Because I loved me, because I showed up in life knowing that no one will save me, I met Shane. The irony is that he embodies so much of my father who passed it blows my mind.

Life is better with him, life is richer allowing my full heart to be loved. I have lerned even more about feminity knowing Shane. I have learned that nothing feels better than being seen. I have learned that my voice, my ideas, my power does not need to be turned down to make him comfortable – this wise man is the wind beneath my wings he supports my full capacity. He wants to see me succeed . I have learned that to be feminine is to deeply be able to receive – receive unconditional love, tight hugs, orgasms, and joy. Being an independed self-loving female does not mean I have to be tough and do it all on my own, its glorious to lean in and support and soar and mix energies and strengths and weakness. I have learned that I do not have to have it all together all the time, Shane is my backbone when I cant do it anymore, when I feel low and the full moon has caused my mind to spiral into darkness – he just listens without fixing, he lets my cry and get angry without judgement.

No one is coming to save me; one of the hardest truths I have had to come to terms with. I can say for certainty that it is one of the most powerful truths on the planet, more powerful than gravity. 

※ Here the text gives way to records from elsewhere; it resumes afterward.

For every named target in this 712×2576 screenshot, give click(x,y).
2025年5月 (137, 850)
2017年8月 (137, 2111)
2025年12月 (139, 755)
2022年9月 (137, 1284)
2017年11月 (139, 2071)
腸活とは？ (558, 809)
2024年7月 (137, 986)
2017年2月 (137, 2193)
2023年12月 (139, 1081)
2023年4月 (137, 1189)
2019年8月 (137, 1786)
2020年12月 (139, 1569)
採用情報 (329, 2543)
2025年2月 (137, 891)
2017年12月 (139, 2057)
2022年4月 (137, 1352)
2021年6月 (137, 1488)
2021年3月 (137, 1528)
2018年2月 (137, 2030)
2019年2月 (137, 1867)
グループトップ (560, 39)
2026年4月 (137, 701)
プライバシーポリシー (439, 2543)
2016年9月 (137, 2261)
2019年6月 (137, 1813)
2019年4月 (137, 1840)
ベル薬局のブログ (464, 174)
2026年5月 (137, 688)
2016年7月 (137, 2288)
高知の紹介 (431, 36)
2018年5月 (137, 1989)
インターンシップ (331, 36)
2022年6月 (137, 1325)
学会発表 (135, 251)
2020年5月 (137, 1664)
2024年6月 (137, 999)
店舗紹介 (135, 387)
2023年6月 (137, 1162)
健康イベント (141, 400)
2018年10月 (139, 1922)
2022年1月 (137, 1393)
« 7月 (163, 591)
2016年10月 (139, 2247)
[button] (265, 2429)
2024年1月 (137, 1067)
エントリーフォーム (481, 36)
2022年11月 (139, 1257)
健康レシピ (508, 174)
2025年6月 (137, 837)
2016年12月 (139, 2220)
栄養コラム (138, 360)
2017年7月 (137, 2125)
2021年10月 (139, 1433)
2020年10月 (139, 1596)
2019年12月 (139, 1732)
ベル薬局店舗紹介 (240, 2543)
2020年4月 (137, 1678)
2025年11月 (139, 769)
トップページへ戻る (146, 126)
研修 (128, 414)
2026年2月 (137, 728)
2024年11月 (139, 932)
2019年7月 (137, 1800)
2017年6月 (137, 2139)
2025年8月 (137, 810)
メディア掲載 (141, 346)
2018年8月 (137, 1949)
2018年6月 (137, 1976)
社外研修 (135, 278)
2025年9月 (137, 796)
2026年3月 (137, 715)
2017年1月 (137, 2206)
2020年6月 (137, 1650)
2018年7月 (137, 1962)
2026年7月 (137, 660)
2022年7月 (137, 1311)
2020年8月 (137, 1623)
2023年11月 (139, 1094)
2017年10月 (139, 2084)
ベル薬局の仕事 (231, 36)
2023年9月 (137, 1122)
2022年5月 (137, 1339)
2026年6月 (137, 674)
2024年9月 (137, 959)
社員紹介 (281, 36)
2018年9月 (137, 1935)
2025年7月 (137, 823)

If there is one thing I can say to you who is reading this, it is this: what ever it takes, find the courage to give yourself the gift of self-care. No matter where you are in life, you have a divine right to feel safe, to feel loved, and to feel joy. That is your RIGHT. You are equipped with a strength in your soul, that so much more powerful than you can ever imagine. You are so worthy. You are so lovable. 

Selfishness is the 1st step in self love, the 1st step in stepping into your divine power.  YOU deserve that.